(Data items)

>> Begin

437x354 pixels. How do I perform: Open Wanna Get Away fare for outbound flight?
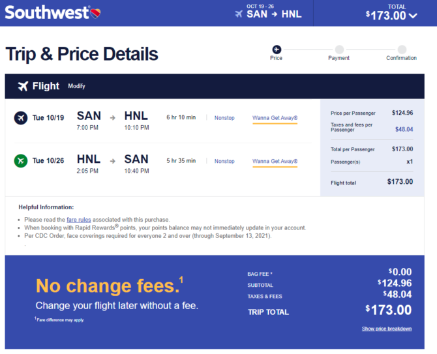pyautogui.click(x=275, y=118)
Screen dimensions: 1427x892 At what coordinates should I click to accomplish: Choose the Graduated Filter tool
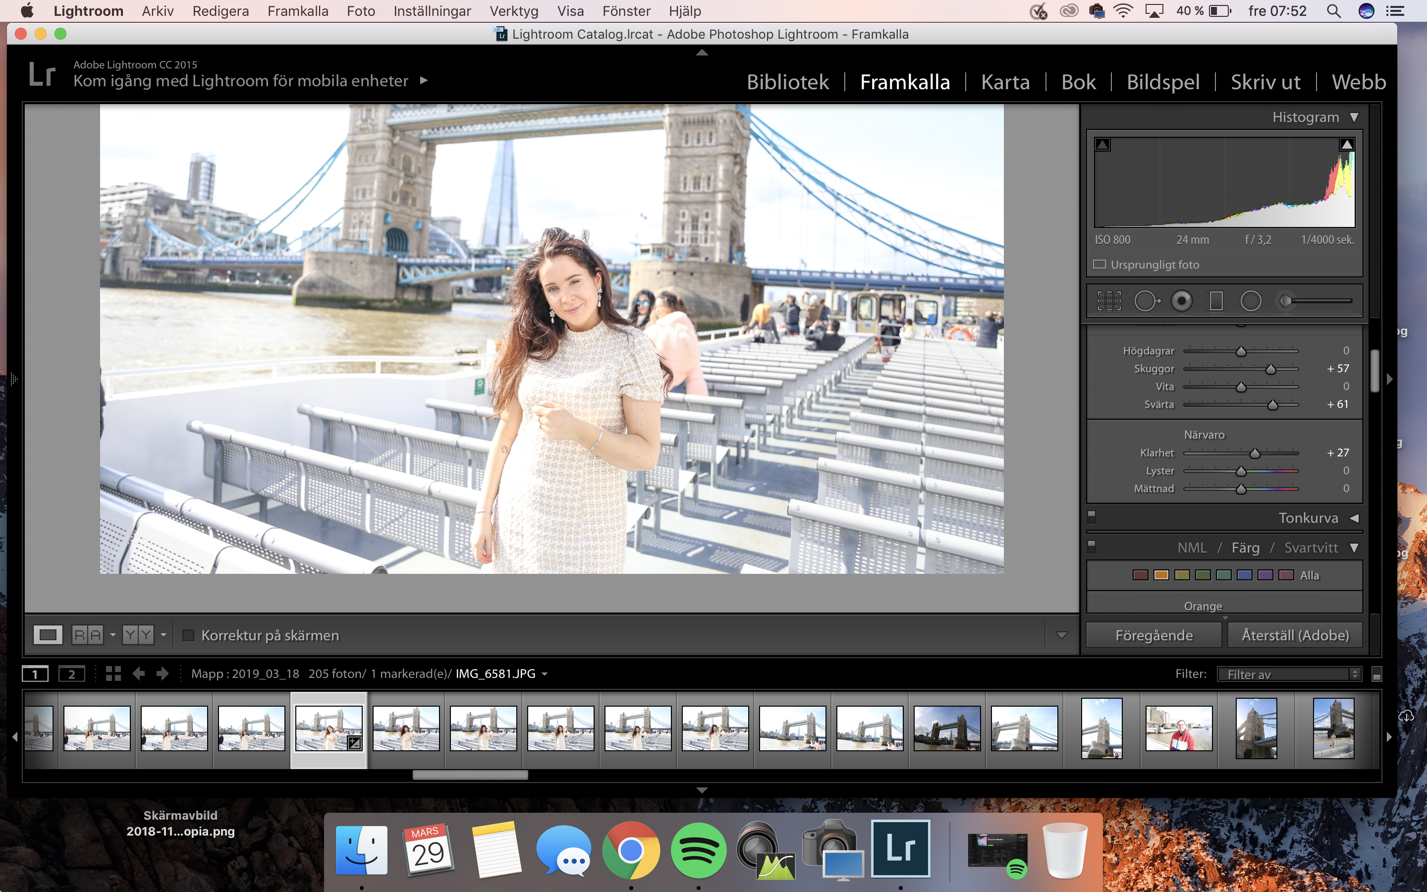tap(1216, 301)
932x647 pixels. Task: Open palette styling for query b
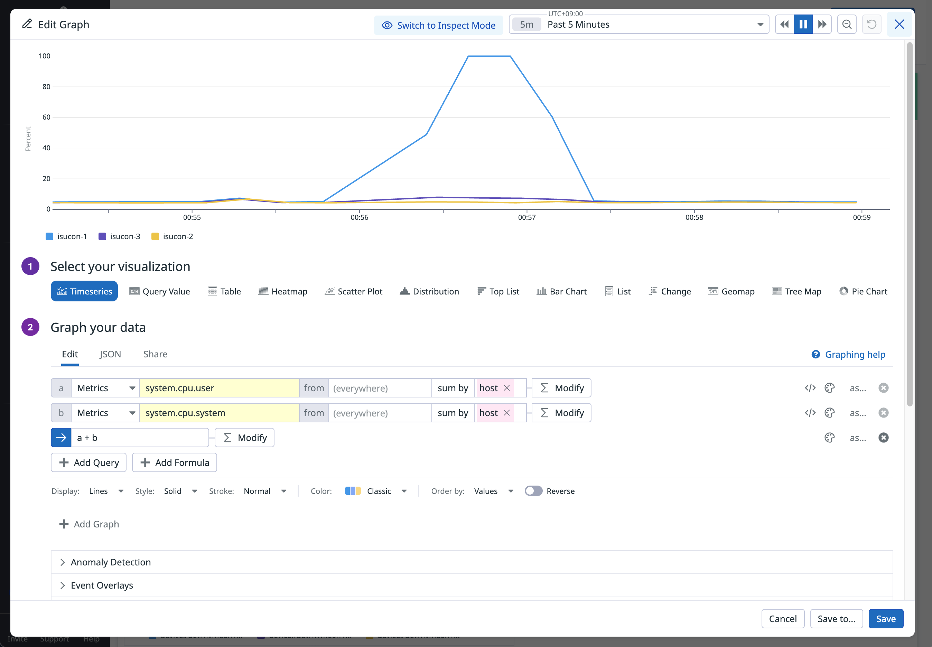pyautogui.click(x=829, y=413)
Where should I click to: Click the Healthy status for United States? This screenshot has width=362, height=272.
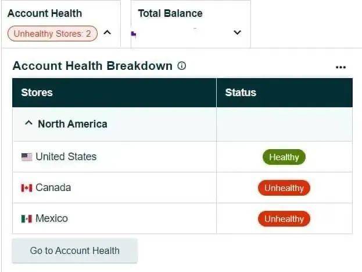click(284, 157)
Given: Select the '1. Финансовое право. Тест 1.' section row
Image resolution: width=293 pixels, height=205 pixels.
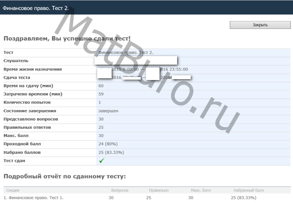Looking at the screenshot, I should pos(33,198).
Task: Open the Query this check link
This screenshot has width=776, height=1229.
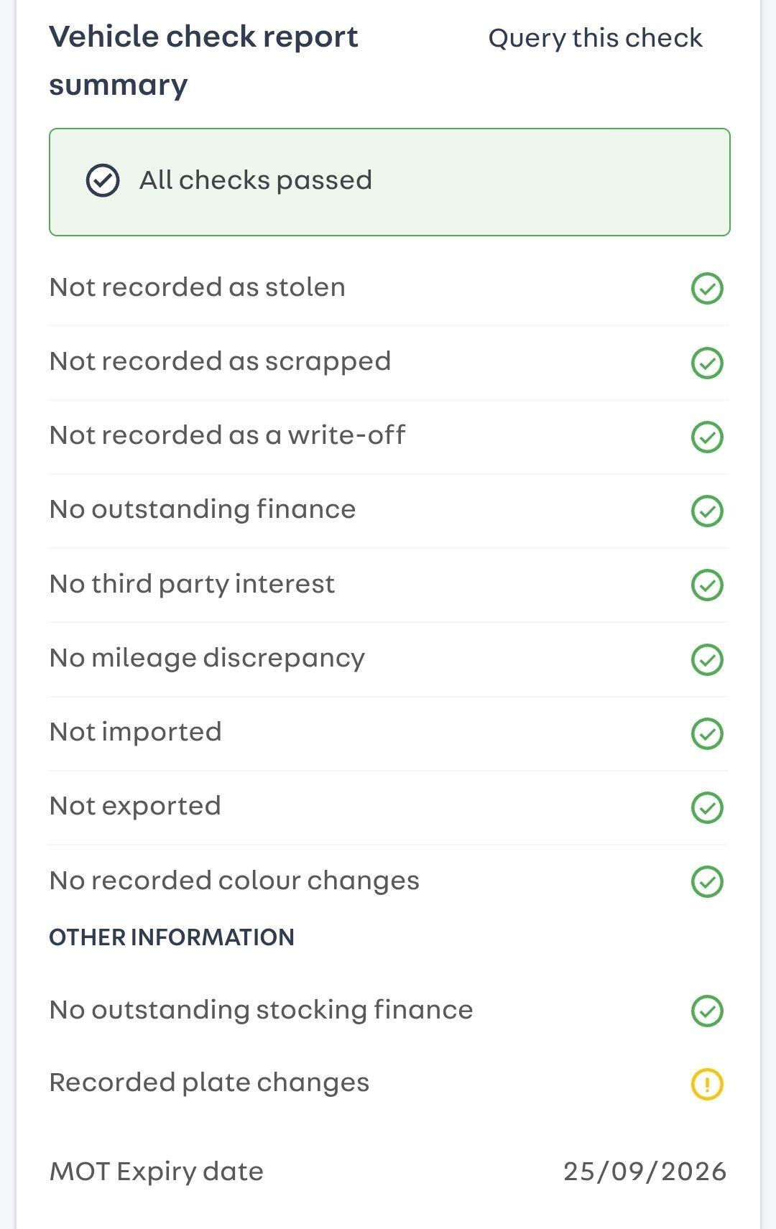Action: point(595,38)
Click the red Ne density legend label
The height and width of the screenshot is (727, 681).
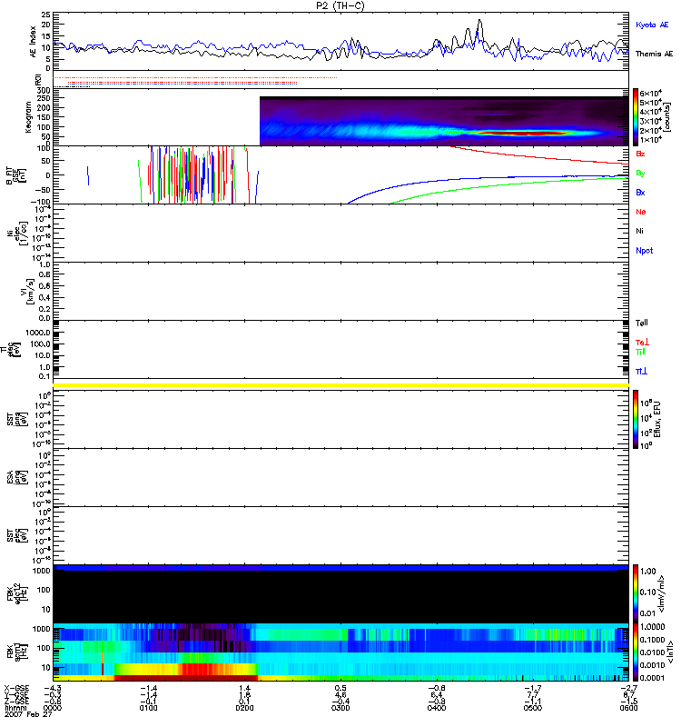point(640,212)
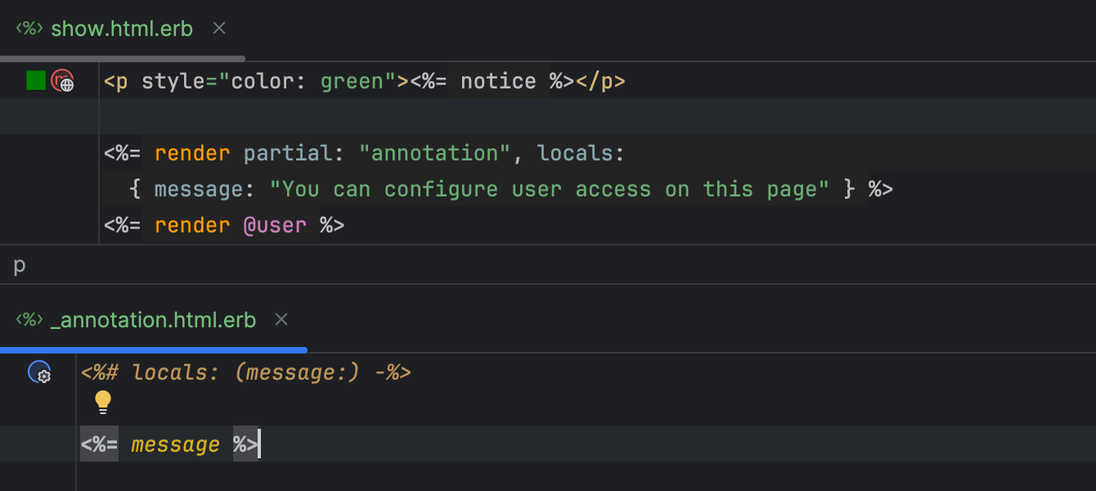The width and height of the screenshot is (1096, 491).
Task: Click the "message" variable in the annotation partial
Action: pyautogui.click(x=175, y=444)
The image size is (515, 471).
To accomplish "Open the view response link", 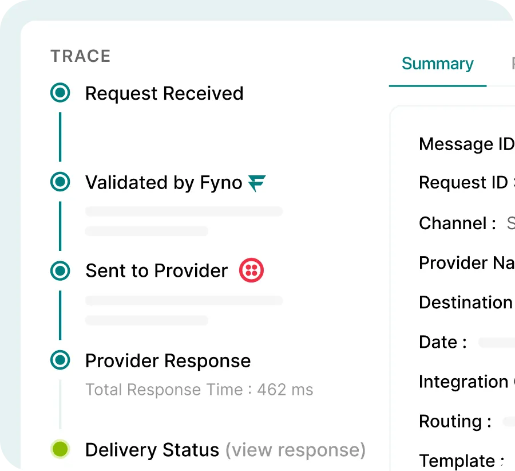I will pos(295,450).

>> End

◆ **TASK BRIEF**
Transcribe every line from the start of the records down to the line containing "Action: point(595,38)", including that line. Leave the pictures out of your answer.

◆ **FINISHED ANSWER**
437x354 pixels. How do I perform: Open Wanna Get Away fare for outbound flight?
pyautogui.click(x=275, y=118)
Screen dimensions: 1427x892 At what coordinates should I click to accomplish: Choose the Graduated Filter tool
tap(1216, 301)
932x647 pixels. Task: Open palette styling for query b
pyautogui.click(x=829, y=413)
Where should I click to: Click the Healthy status for United States? This screenshot has width=362, height=272.
click(284, 157)
Given: Select the '1. Финансовое право. Тест 1.' section row
Image resolution: width=293 pixels, height=205 pixels.
Looking at the screenshot, I should pos(33,198).
Task: Open the Query this check link
This screenshot has width=776, height=1229.
Action: point(595,38)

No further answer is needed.